Now, imagine how much less active/bikey kids are now. One or two fat kids per class has become 1/3 of all kids. From that cohort, which gets driven everywhere and grows up in households that think riding a bike is 'too dangerous', the cyclists of the future will come. And if my cohort hasn't produced many adult cyclists, today's will produce even fewer outliers.
Left to its own devices, this is the trend. Less bike, more car. Less veg, more fat. It'll take massive 'nanny-state'ing to turn it on its head.
I recently did a sugar free month and guess what? I could eat nothing processed as virtually everything has some form of sugar in it. If I didn't know the name of an ingredient I looked it up and yep it was a form of sugar.
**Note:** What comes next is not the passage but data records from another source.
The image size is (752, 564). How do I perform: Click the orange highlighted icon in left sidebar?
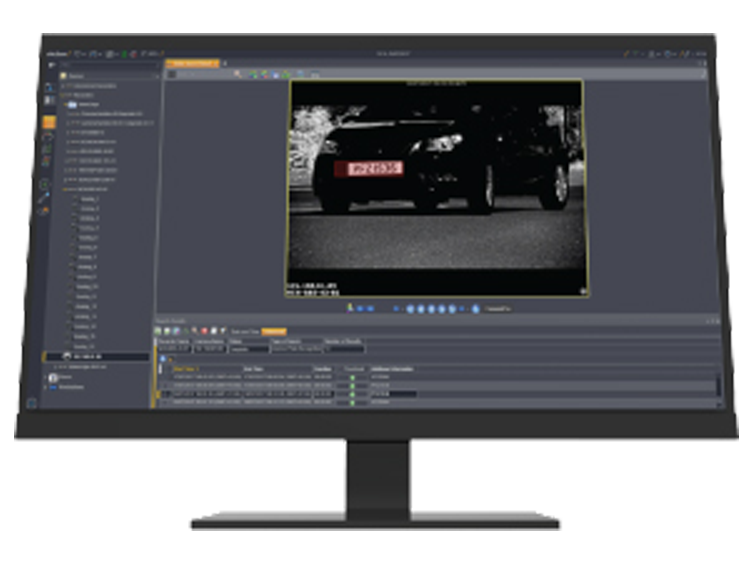coord(49,123)
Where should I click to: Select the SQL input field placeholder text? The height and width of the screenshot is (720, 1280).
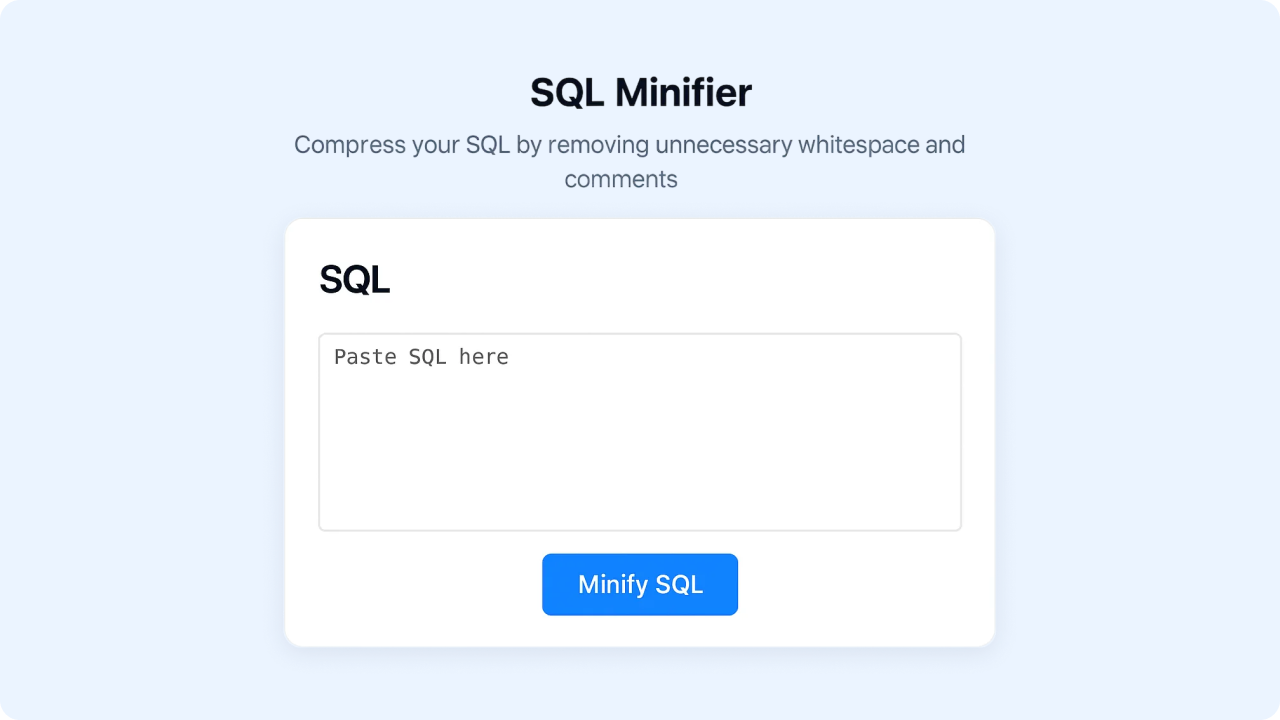tap(421, 357)
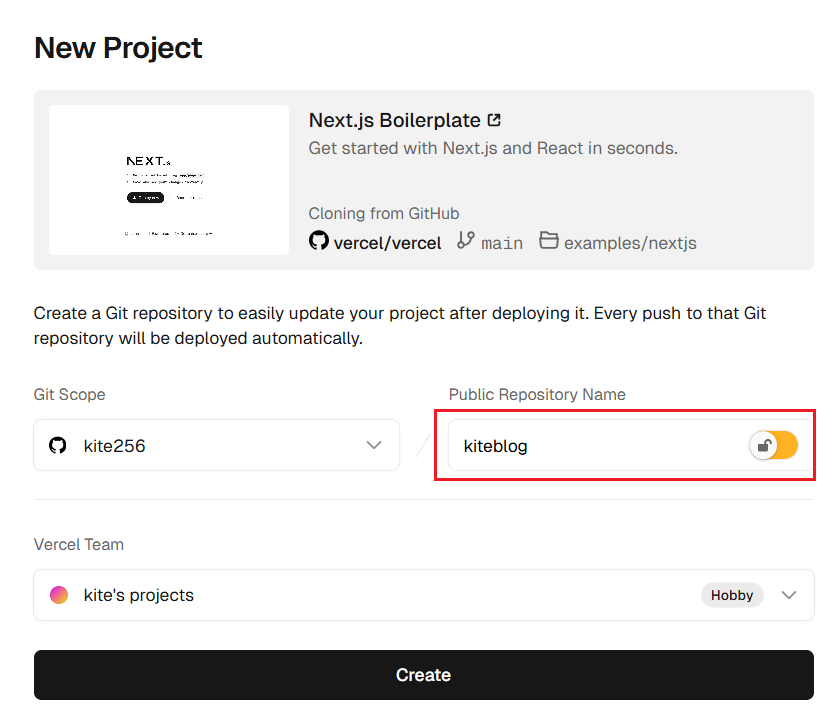
Task: Expand the Git Scope chevron arrow
Action: tap(373, 445)
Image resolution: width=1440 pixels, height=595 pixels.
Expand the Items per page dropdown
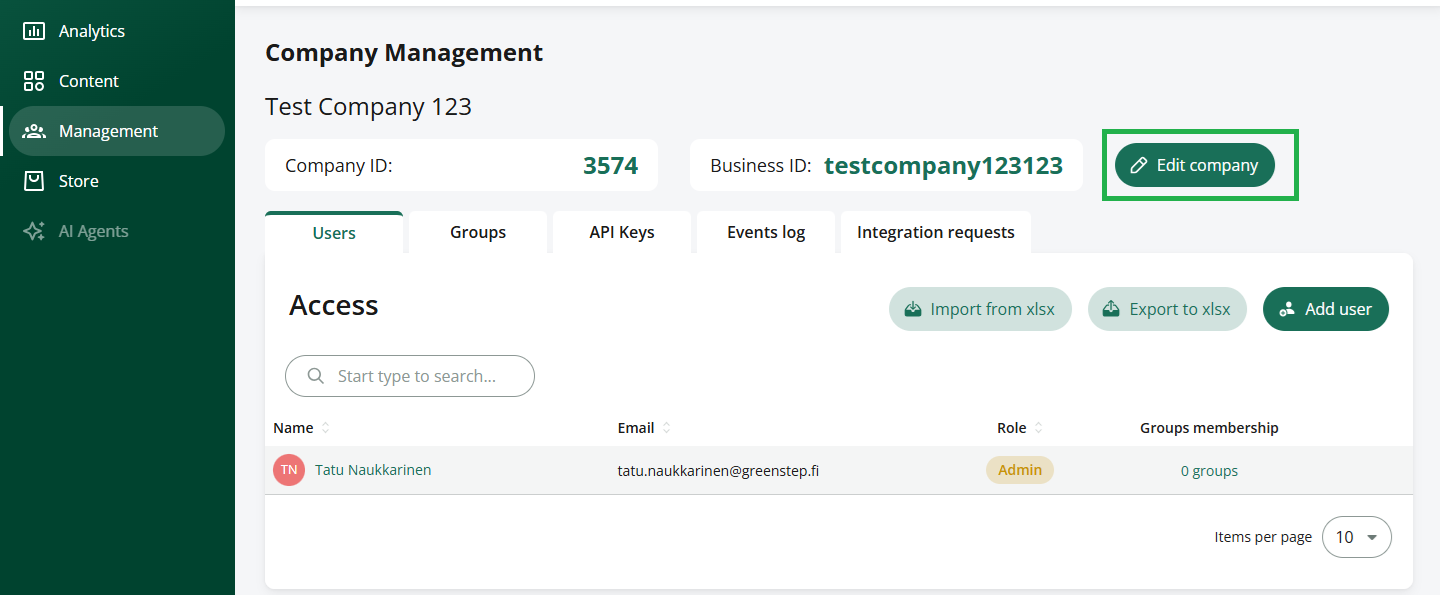(1357, 537)
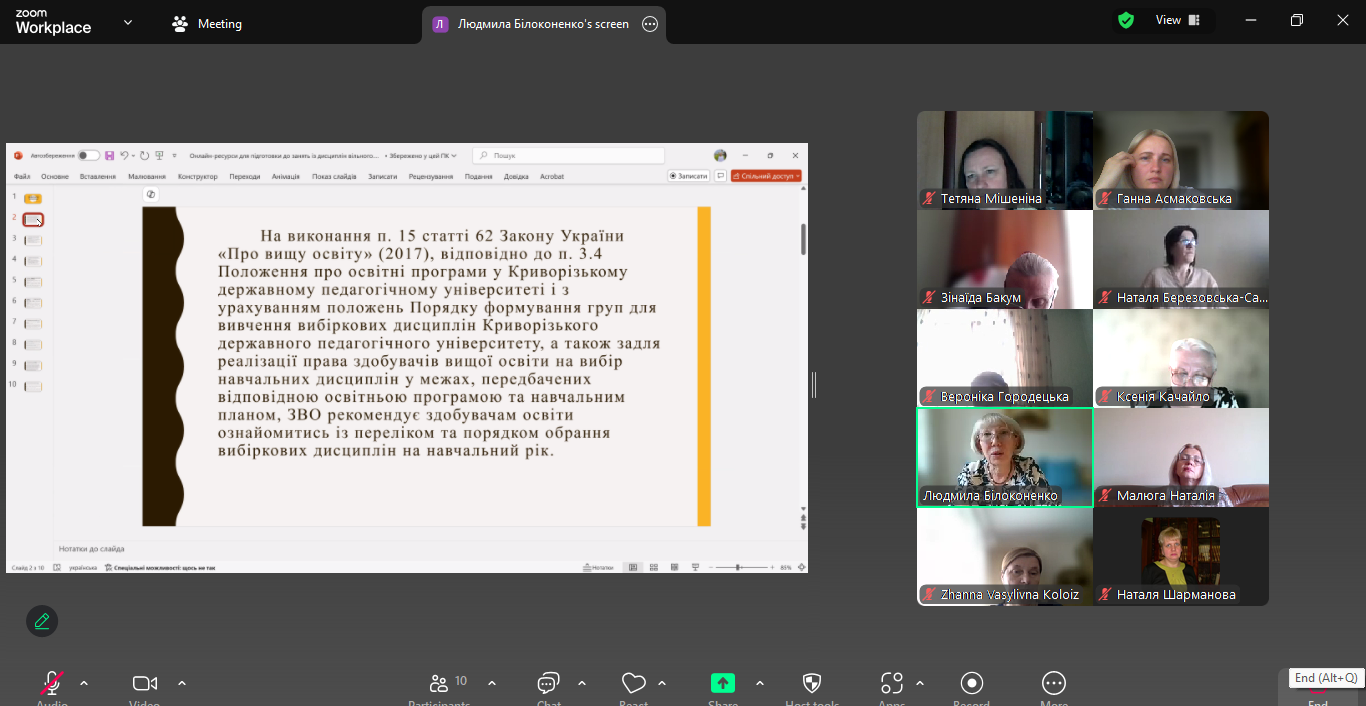Click the More ellipsis in bottom toolbar
1366x706 pixels.
pos(1053,684)
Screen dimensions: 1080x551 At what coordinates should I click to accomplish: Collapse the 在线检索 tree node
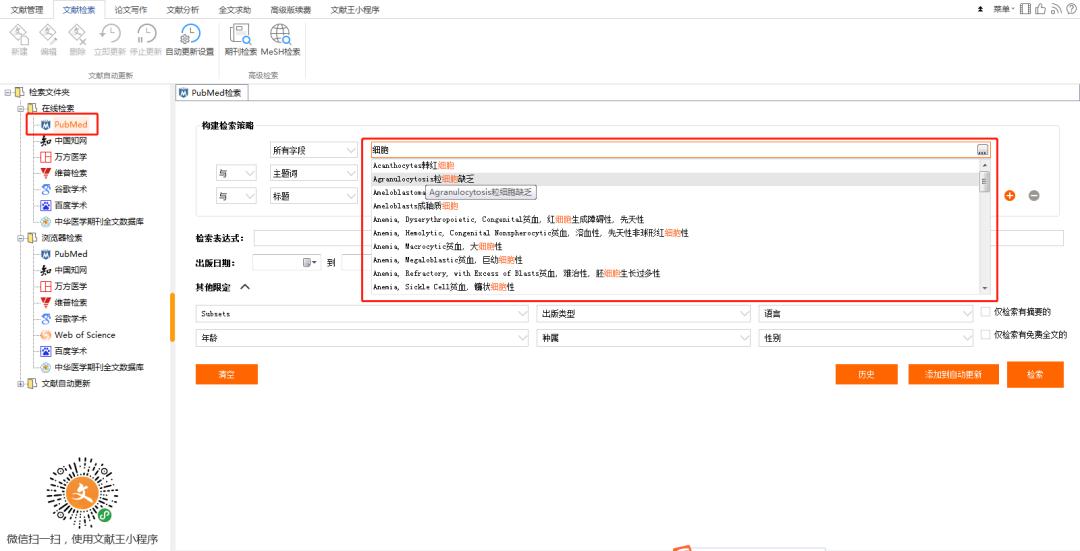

Lots of processed food is actually fat-free but they replace the fat with sugar in various guises. So the problem isn't fat but sugar in everything. The government refuses to legislate to force food manufacturers to reduce it or take it out even when some of them have asked for it.
Added to that in lots of urban areas kids live in flats without access to gardens and open play areas. Even when people lived in overcrowded homes when I was young in the at the end of the last century, children had large gardens and open spaces to play in whether they were owned individually or communally. However most importantly you didn't have to go to them with a parent or a carer.